---- PROVIDED MATERIAL

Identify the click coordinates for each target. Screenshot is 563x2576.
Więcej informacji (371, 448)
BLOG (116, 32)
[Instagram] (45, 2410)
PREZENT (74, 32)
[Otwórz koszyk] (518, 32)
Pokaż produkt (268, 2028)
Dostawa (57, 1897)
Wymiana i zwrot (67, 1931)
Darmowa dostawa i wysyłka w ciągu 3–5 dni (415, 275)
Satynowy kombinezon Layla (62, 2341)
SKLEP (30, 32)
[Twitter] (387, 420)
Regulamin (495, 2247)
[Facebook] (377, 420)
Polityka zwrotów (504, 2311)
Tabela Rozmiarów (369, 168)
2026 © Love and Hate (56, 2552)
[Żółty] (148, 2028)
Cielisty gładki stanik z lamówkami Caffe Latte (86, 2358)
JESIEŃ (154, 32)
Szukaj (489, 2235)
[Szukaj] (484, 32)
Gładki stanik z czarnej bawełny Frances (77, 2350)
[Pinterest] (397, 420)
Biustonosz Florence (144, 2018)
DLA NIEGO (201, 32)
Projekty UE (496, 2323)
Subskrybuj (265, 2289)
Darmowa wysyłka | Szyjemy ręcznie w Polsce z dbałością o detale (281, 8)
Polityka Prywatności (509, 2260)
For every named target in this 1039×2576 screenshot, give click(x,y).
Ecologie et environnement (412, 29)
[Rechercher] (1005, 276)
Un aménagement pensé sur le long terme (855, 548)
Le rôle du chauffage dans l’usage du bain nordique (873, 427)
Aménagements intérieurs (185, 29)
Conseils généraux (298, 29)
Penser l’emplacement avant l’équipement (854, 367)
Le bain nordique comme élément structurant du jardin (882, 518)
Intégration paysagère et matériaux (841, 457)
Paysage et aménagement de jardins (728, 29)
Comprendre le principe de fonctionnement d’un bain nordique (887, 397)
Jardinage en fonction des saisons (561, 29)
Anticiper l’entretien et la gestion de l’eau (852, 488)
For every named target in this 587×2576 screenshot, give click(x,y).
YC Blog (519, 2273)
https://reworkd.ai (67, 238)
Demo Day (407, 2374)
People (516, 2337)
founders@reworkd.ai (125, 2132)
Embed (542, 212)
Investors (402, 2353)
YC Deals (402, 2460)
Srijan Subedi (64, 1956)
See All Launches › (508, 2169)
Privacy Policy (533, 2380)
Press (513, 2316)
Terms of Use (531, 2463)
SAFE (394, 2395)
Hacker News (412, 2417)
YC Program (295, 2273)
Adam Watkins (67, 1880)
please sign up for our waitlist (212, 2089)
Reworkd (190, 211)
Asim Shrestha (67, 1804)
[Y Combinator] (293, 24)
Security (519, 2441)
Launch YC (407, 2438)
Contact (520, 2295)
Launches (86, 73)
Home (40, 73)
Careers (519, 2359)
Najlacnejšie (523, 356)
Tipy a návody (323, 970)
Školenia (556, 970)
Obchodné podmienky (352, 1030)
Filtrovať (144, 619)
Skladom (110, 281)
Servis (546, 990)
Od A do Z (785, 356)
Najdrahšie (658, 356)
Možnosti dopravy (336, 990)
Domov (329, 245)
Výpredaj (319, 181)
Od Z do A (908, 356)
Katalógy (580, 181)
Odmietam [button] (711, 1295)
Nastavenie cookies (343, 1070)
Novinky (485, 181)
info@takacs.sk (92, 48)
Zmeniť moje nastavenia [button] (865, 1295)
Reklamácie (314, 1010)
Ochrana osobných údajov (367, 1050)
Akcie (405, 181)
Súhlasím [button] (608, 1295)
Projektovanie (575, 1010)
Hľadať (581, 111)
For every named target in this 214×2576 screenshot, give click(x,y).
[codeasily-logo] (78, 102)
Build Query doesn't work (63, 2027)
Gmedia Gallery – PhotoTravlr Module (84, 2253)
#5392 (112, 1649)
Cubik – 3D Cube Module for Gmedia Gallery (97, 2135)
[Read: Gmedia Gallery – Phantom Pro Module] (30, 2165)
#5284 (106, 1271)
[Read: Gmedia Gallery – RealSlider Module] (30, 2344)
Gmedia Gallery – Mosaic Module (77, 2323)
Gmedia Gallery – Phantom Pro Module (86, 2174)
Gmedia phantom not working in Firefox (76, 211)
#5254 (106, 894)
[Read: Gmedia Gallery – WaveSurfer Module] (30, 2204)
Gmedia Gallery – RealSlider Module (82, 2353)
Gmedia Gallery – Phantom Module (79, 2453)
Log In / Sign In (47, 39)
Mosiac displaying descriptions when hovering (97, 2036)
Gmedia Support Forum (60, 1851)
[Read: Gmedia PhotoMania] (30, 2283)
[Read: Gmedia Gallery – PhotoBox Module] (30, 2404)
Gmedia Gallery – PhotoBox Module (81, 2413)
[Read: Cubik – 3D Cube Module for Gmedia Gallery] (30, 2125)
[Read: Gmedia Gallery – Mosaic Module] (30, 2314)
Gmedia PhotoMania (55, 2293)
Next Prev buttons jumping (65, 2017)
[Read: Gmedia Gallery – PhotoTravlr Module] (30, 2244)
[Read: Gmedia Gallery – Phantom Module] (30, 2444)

--------

WORK INSTRUCTIONS
Every line above from the line with "Cielisty gładki stanik" to the line with "Najlacnejšie (523, 356)" is wanted, ends included; write them out exactly and add no other line.

REPLY
Cielisty gładki stanik z lamówkami Caffe Latte (86, 2358)
JESIEŃ (154, 32)
Szukaj (489, 2235)
[Szukaj] (484, 32)
Gładki stanik z czarnej bawełny Frances (77, 2350)
[Pinterest] (397, 420)
Biustonosz Florence (144, 2018)
DLA NIEGO (201, 32)
Projekty UE (496, 2323)
Subskrybuj (265, 2289)
Darmowa wysyłka | Szyjemy ręcznie w Polsce z dbałością o detale (281, 8)
Polityka Prywatności (509, 2260)
For every named target in this 1039×2576 screenshot, give click(x,y).
Ecologie et environnement (412, 29)
[Rechercher] (1005, 276)
Un aménagement pensé sur le long terme (855, 548)
Le rôle du chauffage dans l’usage du bain nordique (873, 427)
Aménagements intérieurs (185, 29)
Conseils généraux (298, 29)
Penser l’emplacement avant l’équipement (854, 367)
Le bain nordique comme élément structurant du jardin (882, 518)
Intégration paysagère et matériaux (841, 457)
Paysage et aménagement de jardins (728, 29)
Comprendre le principe de fonctionnement d’un bain nordique (887, 397)
Jardinage en fonction des saisons (561, 29)
Anticiper l’entretien et la gestion de l’eau (852, 488)
For every named target in this 587×2576 screenshot, give click(x,y).
YC Blog (519, 2273)
https://reworkd.ai (67, 238)
Demo Day (407, 2374)
People (516, 2337)
founders@reworkd.ai (125, 2132)
Embed (542, 212)
Investors (402, 2353)
YC Deals (402, 2460)
Srijan Subedi (64, 1956)
See All Launches › (508, 2169)
Privacy Policy (533, 2380)
Press (513, 2316)
Terms of Use (531, 2463)
SAFE (394, 2395)
Hacker News (412, 2417)
YC Program (295, 2273)
Adam Watkins (67, 1880)
please sign up for our waitlist (212, 2089)
Reworkd (190, 211)
Asim Shrestha (67, 1804)
[Y Combinator] (293, 24)
Security (519, 2441)
Launch YC (407, 2438)
Contact (520, 2295)
Launches (86, 73)
Home (40, 73)
Careers (519, 2359)
Najlacnejšie (523, 356)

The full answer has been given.